Project Workshop – 2 May 2014
Working with Data
The second project workshop, held on 2nd of May 2014, focused on working with data and brought together curators, librarians, technologists and academics from across Scotland. Focusing on the conceptualization of humanities data this event reflected on how the data needs of humanities researchers might map onto the digital ambitions and resources of the cultural institutions that hold and preserve Scotland’s cultural collections. What kinds of holdings, information and material might constitute ‘data’ for digital research, and how might the different ways in which we conceptualize data shape the kinds of research questions we can ask? It concluded with a roundtable focused on the ethical issues involved in working with data and offering the opportunity to discuss the social, historical, political, and policy dimensions of digital research and dissemination.
Our guest talks began with Dominic Oldman of the British Museum who gave a presentation on how collection systems might usefully be linked and integrated across institutions in order to facilitate greater research capacity and better contextualise search results. Jonathan Hope, professor at Strathclyde University, spoke about his pioneering work in text mining and the issues involved in visualising results drawn from large corpora of literary texts, and Maria Economou discussed her research in the Digital Heritage sector, and the ways in which the Hunterian Museum at Glasgow University is responding to changing digital research contexts. Although Martin Donnelly of the Digital Curation Centre could not be with us in the event due to illness, his colleague Johnathan Rans kindly stepped in and talked us through Martin’s slides.
After lunch, we had a roundtable focused on the ethics of data-intensive research. This took off from the premise that, as Cathy Davidson has put it, “Data is not just data—it is humans. There are ethical, social, historical, political, and policy dimensions to all we are doing, community dimensions that require conversation and consent and understanding.” In other words, although data itself may be neutral, the work we do with it is not. In every digital project, there are unique considerations about the ways in which we access and curate data, as well as issues of quality, reliability and provenance. All data-intensive research therefore negotiates a complex of ethical questions: this roundtable provided an opportunity to consider these questions as an inter-institutional and cross-sector group. Chaired by Sian Bayne, the roundtable featured three participants who each spoke to the subject for a few minutes before discussion was opened to the floor.
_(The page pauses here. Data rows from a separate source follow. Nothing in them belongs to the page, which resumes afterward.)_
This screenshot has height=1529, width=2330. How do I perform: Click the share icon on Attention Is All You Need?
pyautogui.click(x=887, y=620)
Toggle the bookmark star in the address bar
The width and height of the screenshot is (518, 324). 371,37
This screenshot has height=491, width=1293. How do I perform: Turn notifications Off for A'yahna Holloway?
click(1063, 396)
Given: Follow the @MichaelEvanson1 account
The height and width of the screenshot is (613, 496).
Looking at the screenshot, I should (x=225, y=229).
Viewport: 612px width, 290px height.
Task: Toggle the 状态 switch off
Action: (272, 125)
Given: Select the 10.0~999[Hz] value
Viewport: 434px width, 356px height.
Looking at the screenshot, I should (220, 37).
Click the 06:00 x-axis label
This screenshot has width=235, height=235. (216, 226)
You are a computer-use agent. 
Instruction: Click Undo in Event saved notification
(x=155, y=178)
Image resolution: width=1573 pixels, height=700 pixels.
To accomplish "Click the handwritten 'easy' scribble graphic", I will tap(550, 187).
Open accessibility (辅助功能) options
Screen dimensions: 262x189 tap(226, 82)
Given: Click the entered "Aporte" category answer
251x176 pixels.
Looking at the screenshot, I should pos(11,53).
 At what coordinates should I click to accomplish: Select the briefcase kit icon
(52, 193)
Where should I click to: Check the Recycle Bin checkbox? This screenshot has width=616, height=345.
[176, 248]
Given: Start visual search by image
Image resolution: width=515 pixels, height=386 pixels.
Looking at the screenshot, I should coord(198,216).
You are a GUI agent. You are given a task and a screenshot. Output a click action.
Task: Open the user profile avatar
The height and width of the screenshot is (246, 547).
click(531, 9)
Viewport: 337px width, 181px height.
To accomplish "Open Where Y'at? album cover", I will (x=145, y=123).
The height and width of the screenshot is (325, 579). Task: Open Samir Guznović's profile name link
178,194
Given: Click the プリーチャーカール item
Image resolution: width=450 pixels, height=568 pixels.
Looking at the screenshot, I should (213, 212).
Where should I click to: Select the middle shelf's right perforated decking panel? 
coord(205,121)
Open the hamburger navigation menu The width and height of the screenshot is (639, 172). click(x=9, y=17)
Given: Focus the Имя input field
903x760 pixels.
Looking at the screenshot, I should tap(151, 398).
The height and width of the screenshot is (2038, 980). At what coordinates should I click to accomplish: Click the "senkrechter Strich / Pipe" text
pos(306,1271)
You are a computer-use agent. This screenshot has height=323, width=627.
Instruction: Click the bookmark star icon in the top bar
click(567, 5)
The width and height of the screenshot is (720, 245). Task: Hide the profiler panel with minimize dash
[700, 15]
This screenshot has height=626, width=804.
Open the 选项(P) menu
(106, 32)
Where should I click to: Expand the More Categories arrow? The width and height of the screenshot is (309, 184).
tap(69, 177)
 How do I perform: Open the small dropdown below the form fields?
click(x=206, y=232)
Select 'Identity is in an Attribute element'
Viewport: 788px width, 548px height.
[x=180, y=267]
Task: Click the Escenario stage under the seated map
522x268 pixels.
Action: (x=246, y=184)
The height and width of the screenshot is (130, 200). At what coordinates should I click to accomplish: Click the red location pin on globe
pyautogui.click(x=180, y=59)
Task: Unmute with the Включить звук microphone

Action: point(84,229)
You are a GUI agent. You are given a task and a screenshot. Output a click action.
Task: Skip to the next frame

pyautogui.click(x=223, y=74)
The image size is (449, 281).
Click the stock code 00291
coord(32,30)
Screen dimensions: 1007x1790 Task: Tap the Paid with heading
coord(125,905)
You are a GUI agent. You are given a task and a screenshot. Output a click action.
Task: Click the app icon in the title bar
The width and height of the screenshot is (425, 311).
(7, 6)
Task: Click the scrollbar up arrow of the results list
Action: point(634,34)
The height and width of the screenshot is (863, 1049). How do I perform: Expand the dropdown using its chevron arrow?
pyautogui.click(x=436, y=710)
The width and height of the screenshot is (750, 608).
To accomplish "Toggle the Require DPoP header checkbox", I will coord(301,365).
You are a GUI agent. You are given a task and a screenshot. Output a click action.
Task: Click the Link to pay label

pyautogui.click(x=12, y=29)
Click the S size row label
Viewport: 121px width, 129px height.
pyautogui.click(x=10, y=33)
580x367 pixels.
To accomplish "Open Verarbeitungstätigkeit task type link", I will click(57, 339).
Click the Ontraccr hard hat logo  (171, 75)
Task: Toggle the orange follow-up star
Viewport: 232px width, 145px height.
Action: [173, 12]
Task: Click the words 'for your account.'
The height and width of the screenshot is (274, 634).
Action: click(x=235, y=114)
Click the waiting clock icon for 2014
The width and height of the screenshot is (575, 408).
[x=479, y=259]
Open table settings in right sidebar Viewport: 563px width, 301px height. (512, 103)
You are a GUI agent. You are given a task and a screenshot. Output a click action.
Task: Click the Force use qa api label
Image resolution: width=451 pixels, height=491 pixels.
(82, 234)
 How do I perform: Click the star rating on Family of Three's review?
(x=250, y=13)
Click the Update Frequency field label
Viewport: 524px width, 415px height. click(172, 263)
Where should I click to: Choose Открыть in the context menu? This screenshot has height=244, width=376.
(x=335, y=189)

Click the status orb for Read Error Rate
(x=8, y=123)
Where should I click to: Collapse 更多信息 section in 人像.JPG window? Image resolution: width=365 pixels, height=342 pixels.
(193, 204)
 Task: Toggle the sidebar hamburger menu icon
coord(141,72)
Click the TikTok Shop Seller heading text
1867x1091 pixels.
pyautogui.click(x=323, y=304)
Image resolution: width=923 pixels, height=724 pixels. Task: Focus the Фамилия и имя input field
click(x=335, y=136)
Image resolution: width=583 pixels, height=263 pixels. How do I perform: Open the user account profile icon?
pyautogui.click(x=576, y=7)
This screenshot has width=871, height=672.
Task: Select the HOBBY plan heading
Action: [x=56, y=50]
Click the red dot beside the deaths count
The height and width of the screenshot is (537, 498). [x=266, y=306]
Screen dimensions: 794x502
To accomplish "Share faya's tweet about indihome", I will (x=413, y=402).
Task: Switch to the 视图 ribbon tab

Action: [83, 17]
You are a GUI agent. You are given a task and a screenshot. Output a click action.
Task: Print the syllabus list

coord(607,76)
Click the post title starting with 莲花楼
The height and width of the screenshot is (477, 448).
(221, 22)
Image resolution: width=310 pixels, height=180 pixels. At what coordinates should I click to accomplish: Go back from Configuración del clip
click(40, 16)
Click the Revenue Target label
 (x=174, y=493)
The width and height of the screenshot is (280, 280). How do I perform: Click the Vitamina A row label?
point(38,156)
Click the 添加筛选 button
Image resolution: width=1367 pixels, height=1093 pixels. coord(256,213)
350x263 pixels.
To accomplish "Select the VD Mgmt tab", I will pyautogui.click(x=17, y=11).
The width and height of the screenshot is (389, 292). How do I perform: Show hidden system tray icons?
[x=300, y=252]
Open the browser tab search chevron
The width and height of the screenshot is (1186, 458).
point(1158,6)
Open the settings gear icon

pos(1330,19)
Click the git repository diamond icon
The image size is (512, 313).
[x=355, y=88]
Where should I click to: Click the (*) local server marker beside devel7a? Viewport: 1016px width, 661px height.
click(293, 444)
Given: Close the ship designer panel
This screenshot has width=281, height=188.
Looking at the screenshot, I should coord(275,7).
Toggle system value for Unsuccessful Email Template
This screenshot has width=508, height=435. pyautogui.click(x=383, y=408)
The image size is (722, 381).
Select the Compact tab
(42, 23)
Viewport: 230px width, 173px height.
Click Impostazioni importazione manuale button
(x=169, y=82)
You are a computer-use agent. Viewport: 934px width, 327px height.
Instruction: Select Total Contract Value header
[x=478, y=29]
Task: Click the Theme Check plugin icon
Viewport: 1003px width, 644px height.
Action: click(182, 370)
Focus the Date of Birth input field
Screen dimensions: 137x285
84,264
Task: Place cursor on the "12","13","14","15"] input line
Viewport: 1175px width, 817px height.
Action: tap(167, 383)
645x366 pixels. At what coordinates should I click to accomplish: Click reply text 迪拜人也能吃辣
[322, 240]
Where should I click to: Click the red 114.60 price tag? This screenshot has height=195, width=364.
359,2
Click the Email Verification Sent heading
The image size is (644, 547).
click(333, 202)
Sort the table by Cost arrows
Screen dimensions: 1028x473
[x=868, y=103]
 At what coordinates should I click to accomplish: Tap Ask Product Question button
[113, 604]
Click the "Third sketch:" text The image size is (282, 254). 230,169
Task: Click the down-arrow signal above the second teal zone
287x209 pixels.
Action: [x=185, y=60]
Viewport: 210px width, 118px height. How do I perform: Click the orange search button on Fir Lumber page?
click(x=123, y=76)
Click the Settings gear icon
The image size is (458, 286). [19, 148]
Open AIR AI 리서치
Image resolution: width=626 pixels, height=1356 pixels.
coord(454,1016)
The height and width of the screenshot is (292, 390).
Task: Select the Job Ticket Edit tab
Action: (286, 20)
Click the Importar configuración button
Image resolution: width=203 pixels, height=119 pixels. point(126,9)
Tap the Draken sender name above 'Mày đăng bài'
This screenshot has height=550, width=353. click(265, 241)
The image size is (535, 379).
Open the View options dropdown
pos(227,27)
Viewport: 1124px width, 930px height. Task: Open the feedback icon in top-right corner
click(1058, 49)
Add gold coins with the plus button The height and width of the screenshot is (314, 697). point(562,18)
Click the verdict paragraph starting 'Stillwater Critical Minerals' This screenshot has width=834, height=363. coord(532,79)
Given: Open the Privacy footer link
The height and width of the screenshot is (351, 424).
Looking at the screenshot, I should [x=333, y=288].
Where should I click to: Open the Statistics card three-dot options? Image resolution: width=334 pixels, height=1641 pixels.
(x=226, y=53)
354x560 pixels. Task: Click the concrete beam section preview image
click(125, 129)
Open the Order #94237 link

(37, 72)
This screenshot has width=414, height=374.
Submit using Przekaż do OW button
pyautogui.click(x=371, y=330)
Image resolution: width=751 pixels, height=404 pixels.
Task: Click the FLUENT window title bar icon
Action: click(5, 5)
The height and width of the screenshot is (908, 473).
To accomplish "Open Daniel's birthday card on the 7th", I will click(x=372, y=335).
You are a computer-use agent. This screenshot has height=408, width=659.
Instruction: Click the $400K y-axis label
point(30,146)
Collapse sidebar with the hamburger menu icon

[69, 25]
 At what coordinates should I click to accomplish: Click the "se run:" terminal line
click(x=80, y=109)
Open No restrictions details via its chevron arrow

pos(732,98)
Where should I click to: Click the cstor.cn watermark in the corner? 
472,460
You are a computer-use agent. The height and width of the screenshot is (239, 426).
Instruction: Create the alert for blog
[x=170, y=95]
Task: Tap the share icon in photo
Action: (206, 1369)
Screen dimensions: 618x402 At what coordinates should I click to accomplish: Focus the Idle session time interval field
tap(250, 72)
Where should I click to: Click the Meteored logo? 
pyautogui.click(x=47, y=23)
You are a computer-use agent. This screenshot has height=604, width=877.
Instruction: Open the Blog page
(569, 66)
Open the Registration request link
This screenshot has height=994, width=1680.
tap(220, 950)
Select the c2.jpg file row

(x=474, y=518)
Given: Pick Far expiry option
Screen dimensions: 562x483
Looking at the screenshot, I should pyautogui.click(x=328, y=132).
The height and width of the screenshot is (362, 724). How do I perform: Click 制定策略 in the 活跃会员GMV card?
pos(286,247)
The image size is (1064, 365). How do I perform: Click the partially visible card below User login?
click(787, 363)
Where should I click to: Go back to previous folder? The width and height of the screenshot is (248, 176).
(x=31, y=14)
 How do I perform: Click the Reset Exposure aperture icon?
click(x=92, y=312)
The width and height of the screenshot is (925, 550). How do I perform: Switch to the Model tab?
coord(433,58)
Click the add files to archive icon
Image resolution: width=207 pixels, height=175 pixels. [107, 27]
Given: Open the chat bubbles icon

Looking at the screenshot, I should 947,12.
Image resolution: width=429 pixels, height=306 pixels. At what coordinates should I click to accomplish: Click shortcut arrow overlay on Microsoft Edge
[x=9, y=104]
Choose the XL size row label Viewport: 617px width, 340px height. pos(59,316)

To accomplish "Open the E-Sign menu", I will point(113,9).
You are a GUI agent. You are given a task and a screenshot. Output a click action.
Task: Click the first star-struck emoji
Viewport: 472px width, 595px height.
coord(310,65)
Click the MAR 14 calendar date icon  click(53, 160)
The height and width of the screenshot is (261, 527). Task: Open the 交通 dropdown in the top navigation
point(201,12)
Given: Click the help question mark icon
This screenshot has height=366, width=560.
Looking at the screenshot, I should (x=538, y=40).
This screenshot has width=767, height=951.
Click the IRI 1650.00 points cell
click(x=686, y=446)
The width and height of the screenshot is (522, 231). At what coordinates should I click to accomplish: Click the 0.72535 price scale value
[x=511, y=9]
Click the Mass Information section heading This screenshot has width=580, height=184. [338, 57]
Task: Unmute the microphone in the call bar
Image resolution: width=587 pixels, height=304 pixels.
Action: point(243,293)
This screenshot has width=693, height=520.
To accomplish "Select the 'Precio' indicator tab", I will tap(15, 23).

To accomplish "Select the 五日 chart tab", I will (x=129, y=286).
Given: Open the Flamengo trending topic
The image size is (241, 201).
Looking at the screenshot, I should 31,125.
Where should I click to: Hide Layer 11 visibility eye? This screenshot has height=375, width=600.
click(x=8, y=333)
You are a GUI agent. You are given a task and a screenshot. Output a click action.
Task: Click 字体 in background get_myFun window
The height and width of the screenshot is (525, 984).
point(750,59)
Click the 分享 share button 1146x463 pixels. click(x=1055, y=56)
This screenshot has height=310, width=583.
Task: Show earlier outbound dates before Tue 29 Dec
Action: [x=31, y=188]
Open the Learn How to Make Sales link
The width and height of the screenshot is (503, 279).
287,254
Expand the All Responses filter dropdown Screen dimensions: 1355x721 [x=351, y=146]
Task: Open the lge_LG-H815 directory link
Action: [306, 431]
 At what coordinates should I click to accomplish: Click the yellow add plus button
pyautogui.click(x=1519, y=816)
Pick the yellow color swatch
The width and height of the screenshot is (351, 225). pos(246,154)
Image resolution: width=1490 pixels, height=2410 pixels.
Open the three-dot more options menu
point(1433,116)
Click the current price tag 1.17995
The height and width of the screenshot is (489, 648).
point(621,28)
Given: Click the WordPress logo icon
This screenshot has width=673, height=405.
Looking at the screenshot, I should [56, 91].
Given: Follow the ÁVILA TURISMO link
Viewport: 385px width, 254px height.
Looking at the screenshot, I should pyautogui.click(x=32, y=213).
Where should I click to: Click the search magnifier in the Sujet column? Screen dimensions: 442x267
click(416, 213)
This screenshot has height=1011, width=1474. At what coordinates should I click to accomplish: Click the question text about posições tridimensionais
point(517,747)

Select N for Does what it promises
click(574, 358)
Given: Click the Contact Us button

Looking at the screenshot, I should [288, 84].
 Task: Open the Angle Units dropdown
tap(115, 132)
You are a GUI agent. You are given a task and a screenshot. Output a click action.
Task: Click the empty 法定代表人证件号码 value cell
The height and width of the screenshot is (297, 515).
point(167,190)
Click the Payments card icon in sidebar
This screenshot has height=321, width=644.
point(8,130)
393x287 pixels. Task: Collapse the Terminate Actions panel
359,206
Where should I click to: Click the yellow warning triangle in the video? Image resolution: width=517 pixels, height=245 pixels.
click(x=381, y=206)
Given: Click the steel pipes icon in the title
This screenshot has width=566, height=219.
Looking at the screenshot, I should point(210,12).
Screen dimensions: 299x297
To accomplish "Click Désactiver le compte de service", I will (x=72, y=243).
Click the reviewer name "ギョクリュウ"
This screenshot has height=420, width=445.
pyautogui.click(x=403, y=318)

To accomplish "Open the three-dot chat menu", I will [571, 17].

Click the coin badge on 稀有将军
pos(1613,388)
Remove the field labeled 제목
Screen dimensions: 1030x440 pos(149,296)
Dr Anouk Lang discussed the ethical issues involved in using social media data and in making her research data open for others to use. Robin Rice, data librarian at the University of Edinburgh addressed issues involved in curation and data storage and Clare Padgett, of Edinburgh Libraries, spoke about the use of personal data in the Our Town Stories project. Discussion focused on the necessity for openness, as well as on questions of whether data can be both useful and anonymous, and the kinds of responsibilities inherent in using historical data.
The day concluded with a networking ‘high tea’ which successfully enabled librarians, archivists, and curators from across the country to discuss ideas, make new contacts and share their work.
Event Programme
Working with Data
Date: Friday 2nd of May 2014
Times: 10.00 am – 4.00 pm
Location: St Trinneans Room, Pollock Halls, Holyrood Road, Edinburgh
Schedule:
10.00 – 11.30
Capturing Perspective and Significance from Collection Systems
Dominic Oldman, British Museum
Research Data Management: a Tale of Two Paradigms
Martin Donnelly, Digital Curation Centre
11.30 – 12.00 – Coffee
12.00 – 1.30
Visualising and Mining Text
Jonathan Hope, Strathclyde University
Studying the use of Glasgow University’s digital collections
Maria Economou, University of Glasgow
1.30 – 2.15 – Lunch
2.15 – 3.15 – Roundtable: The Ethics of Data-Intensive Research
Chair: Siân Bayne, University of Edinburgh
Speakers: Anouk Lang, University of Strathclyde
Clare Padgett, Our Town Stories, Edinburgh Council
Robin Rice, Edina/University of Edinburgh Library
Note: A briefing document will be circulated to all participants in advance of the roundtable, in order to stimulate ideas and questions.
3.15 onwards – Afternoon tea and networking
About the speakers
Invited Speakers
Dominic Oldman is a Law graduate who changed career to work in computing, later specialising in museum and cultural heritage systems. He has a Masters degree in Digital Humanities from King’s College, London, and is Chair of the Bloomsbury Digital Humanities Group. He is currently Deputy Head of the British Museum’s Information Systems department and specialises in systems integration, knowledge representation and Semantic Web/Linked Open Data technologies. He is a member of the CIDOC Conceptual Reference Model (CRM) Special Interest Group and contributes to the on-going development of the CRM International (ISO) standard. He managed the implementation of the British Museum’s Collection Online service and established the Museum’s public Semantic Web service, which provides collection information mapped to the CIDOC CRM ontology. He is also currently the Principal Investigator of ResearchSpace, a project funded by the Andrew W. Mellon Foundation. The project aims to enrich and harmonise cultural heritage datasets and construct collaborative research tools designed to uncover the relationships and connections between different collections while retaining institutional perspectives.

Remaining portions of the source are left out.